Revenue Hits the Mark but ARPU Disappoints
Snap’s first-quarter revenue reached $1.53 billion, precisely matching Wall Street’s consensus forecast. Net losses narrowed 36% year-over-year to $89 million, an improvement CEO Evan Spiegel framed as evidence of operational progress. Global daily active users climbed to 483 million, topping the 475.6 million analysts had projected. Average revenue per user landed at $3.17, however, slightly below the $3.20 estimate. Large North American advertisers continued to weigh on ad growth during the period, though Spiegel said the company was beginning to see early signs of recovery in that segment.
The Perplexity Partnership Is Over
The most closely watched disclosure was the collapse of the Snap Perplexity deal. Snap had announced the arrangement in November alongside its third-quarter results, valuing it at $400 million and calling it a meaningful contributor to 2026 revenue. Snap’s investor letter confirmed the two companies “amicably ended the relationship” before the quarter closed. The company’s Q2 guidance explicitly assumes zero revenue contribution from Perplexity. Snap shares had jumped 15% when the deal was first announced, making the reversal a notable setback to the bull case.

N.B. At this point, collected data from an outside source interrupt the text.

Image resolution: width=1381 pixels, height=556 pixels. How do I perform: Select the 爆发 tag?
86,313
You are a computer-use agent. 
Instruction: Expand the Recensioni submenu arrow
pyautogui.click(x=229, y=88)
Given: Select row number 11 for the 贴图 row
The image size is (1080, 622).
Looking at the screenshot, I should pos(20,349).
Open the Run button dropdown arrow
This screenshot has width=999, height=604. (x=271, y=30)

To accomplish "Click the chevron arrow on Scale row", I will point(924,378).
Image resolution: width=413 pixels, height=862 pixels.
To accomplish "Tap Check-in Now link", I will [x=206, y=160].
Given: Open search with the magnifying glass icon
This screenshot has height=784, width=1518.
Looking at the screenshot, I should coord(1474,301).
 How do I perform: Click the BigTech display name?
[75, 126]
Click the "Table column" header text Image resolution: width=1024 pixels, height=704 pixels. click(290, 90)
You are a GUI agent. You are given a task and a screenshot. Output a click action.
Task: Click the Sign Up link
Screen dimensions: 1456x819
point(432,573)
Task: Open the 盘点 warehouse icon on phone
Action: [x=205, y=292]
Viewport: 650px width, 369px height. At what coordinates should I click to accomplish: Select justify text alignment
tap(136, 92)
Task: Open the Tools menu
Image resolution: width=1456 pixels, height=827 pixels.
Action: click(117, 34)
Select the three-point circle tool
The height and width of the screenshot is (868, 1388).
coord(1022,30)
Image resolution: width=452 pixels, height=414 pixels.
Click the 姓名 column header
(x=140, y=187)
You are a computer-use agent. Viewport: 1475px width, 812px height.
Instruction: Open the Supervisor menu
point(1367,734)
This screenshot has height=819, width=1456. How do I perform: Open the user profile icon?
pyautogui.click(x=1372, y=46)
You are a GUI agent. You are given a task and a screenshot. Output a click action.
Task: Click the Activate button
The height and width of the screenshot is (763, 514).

Layoffs and an AI Pivot Set the Stage
The earnings came weeks after Snap disclosed plans to cut approximately 16% of its workforce and cancel roughly 300 open roles. Management framed those moves as part of a broader shift toward what it called an AI-driven transformation of the business. That restructuring context matters for reading the cautious tone in Wednesday’s letter.
Middle East Uncertainty Shadows Q2
Snap guided second-quarter revenue of $1.52 billion to $1.55 billion. The midpoint of that range sits roughly in line with consensus estimates near $1.54 billion. Yet the company warned that its forecast assumes advertising conditions across the Middle East remain broadly stable relative to the weakness observed in March and April. Snap cautioned that the trajectory of the region’s geopolitical situation remains uncertain, a hedge that echoes pressure points flagged by peers across the digital ad market this earnings cycle.